Democratic congressional leaders have floated a plan to enact health-care reform by a procedure dubbed "the Slaughter solution." It is named not for the political carnage that it might inflict on their members, but for Rep. Louise Slaughter (D., N.Y.), chair of the powerful House Rules Committee, who proposed it. Under her proposal, Democrats would pass a rule that deems the Senate's health-care bill to have passed the House, without the House actually voting on the bill. This would enable Congress to vote on legislation that fixes flaws in the Senate health-care bill without facing a Senate filibuster, and without requiring House members to vote in favor of a Senate bill that is now politically toxic.
The Slaughter solution cannot be squared with Article I, Section 7 of the Constitution.
... It may be clever, but it is not constitutional.
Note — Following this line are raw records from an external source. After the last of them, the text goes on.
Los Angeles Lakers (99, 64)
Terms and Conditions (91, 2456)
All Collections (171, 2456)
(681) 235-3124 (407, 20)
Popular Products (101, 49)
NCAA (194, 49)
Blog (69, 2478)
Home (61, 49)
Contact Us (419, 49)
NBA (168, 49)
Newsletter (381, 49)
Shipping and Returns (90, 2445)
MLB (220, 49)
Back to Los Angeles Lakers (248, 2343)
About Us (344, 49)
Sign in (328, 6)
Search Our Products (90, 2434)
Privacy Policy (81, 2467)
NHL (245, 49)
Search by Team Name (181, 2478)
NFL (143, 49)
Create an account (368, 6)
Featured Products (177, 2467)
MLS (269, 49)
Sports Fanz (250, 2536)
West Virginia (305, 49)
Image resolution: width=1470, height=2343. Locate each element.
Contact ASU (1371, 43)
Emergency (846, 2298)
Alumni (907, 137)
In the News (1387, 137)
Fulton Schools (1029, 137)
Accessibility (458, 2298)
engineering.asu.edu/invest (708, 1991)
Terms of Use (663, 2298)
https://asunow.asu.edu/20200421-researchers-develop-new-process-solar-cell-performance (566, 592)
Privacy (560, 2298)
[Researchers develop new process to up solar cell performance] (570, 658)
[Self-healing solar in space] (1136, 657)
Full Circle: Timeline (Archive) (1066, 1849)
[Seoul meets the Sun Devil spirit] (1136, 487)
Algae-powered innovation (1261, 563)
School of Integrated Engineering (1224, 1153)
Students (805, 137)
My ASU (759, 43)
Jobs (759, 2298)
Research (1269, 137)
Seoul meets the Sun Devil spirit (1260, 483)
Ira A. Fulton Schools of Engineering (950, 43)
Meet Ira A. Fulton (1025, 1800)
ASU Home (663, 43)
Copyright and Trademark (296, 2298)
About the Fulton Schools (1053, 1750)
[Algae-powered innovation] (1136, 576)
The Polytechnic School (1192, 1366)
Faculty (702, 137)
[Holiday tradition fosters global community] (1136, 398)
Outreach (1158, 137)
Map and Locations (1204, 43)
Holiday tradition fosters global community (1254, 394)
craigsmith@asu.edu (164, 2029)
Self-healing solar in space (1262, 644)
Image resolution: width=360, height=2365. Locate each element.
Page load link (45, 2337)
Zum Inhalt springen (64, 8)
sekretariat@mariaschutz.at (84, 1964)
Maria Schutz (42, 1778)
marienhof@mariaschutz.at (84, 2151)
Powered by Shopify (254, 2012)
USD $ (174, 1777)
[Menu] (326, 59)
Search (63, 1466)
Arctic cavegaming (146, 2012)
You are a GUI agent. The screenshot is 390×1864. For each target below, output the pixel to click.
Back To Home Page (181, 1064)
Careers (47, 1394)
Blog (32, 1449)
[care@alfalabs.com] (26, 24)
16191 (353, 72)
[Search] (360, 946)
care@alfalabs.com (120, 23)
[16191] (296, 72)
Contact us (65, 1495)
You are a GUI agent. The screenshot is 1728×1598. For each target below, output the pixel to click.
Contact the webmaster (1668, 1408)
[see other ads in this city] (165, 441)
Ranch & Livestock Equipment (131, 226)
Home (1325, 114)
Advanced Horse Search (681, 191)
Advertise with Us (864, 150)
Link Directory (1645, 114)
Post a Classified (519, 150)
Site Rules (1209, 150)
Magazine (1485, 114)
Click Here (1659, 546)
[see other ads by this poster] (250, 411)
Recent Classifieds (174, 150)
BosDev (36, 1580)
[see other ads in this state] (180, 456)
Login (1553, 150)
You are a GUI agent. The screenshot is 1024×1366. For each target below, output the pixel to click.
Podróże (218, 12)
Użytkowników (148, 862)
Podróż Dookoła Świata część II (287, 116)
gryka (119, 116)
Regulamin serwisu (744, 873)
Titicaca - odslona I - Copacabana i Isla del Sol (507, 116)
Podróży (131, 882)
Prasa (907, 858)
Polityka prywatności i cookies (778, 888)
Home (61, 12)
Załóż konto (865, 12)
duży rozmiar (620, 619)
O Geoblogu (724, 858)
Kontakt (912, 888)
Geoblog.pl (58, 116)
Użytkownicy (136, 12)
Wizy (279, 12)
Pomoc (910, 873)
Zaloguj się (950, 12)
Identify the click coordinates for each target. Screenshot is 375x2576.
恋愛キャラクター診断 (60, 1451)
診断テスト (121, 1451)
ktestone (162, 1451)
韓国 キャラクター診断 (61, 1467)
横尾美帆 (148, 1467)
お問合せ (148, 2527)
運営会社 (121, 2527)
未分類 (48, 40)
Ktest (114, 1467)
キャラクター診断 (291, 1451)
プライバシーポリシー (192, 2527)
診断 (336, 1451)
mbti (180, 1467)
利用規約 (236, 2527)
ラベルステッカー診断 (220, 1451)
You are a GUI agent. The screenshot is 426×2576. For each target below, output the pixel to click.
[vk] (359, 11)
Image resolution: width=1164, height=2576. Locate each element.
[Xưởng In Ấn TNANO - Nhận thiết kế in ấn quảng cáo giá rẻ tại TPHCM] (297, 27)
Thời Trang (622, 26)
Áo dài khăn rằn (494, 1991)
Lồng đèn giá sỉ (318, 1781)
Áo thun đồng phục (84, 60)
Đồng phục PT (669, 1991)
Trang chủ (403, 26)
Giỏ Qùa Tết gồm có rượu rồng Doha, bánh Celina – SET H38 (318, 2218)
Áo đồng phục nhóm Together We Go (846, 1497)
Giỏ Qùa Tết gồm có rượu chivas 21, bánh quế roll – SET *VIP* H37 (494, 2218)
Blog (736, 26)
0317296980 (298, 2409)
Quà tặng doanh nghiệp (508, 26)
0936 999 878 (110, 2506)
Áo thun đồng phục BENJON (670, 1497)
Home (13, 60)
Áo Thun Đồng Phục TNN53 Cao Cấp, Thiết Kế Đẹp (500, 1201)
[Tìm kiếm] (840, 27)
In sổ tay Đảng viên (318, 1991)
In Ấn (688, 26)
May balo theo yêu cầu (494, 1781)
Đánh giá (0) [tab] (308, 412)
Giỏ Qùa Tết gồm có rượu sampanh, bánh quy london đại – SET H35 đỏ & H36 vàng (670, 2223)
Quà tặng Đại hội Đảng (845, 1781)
To become law—hence eligible for amendment via reconciliation—the Senate health-care bill must actually be signed into law. The Constitution speaks directly to how that is done. According to Article I, Section 7, in order for a "Bill" to "become a Law," it "shall have passed the House of Representatives and the Senate" and be "presented to the President of the United States" for signature or veto. Unless a bill actually has "passed" both Houses, it cannot be presented to the president and cannot become a law.